* _PROBLEM DESCRIPTION_
Which lines run from the line with "Instruction: Click the Klågerup place label" through the line with "Task: Close the DataFlex WebApp tab" in the entries below? Print them exactly, both ends included, and nothing more.

* _SOURCE DATA_

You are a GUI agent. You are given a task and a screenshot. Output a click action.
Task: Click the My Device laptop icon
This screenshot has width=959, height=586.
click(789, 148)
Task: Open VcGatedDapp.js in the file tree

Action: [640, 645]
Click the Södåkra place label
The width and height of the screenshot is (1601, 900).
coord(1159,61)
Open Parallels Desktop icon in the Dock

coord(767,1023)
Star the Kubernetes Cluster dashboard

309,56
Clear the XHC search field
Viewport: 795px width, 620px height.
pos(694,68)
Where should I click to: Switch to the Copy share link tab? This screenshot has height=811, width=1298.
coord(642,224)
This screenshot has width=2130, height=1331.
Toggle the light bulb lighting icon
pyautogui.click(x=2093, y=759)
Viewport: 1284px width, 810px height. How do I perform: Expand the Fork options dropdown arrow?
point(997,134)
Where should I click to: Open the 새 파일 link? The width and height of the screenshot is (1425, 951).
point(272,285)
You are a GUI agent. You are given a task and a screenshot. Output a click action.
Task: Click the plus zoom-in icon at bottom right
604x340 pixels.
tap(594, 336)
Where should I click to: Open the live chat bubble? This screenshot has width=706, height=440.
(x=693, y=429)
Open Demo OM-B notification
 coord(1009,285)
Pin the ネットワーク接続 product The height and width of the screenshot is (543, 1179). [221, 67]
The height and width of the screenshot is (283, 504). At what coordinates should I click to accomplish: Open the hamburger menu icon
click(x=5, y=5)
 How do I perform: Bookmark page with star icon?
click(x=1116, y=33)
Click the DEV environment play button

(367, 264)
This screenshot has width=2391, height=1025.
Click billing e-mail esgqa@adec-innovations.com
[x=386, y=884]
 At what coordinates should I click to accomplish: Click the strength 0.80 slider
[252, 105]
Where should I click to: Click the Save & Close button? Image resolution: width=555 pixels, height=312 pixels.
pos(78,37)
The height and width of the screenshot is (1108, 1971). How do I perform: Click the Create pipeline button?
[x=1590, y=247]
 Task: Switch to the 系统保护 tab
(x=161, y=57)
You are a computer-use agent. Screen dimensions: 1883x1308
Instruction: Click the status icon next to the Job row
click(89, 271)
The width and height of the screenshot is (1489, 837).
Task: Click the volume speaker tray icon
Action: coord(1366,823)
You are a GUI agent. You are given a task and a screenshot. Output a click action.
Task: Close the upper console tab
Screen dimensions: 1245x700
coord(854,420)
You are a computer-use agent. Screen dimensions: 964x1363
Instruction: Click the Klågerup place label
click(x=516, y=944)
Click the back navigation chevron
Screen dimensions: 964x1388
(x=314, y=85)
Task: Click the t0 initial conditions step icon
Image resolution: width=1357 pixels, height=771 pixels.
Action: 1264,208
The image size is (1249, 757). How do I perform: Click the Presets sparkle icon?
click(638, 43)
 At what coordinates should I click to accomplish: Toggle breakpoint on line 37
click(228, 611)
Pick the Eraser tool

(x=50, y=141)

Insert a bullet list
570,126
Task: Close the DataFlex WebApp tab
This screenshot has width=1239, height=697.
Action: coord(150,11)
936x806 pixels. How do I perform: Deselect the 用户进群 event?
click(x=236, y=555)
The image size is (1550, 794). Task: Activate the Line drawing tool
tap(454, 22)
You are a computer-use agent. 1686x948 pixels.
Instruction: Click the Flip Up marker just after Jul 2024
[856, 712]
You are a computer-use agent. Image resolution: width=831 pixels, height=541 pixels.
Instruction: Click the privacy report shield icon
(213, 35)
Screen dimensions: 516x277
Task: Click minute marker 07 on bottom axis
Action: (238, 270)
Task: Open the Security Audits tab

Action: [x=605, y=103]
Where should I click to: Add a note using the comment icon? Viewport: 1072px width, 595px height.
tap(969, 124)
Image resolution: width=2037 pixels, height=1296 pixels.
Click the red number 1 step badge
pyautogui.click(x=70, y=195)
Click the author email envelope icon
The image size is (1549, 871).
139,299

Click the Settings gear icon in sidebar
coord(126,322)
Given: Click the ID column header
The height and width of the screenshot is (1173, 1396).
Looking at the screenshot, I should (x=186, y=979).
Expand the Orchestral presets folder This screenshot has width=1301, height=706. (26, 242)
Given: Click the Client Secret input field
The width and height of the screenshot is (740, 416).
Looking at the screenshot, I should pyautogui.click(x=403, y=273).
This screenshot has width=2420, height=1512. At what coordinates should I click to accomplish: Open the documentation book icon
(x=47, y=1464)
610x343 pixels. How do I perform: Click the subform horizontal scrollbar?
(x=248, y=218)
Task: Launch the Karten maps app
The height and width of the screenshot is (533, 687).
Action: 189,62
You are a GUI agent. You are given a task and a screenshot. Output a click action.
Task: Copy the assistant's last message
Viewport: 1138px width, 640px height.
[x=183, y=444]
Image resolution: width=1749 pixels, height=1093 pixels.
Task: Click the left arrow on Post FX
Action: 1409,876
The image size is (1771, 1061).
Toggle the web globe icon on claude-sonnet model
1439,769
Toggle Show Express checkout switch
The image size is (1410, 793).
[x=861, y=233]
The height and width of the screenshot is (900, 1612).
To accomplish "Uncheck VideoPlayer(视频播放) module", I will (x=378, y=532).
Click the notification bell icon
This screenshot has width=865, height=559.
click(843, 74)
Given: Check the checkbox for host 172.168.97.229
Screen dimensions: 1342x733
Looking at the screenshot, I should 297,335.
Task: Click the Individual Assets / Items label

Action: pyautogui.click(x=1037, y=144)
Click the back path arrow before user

* _TASK SOLUTION_
Instruction: Click the Klågerup place label
click(x=516, y=944)
Click the back navigation chevron
Screen dimensions: 964x1388
(x=314, y=85)
Task: Click the t0 initial conditions step icon
Image resolution: width=1357 pixels, height=771 pixels.
Action: 1264,208
The image size is (1249, 757). How do I perform: Click the Presets sparkle icon?
click(638, 43)
 At what coordinates should I click to accomplish: Toggle breakpoint on line 37
click(228, 611)
Pick the Eraser tool

(x=50, y=141)

Insert a bullet list
570,126
Task: Close the DataFlex WebApp tab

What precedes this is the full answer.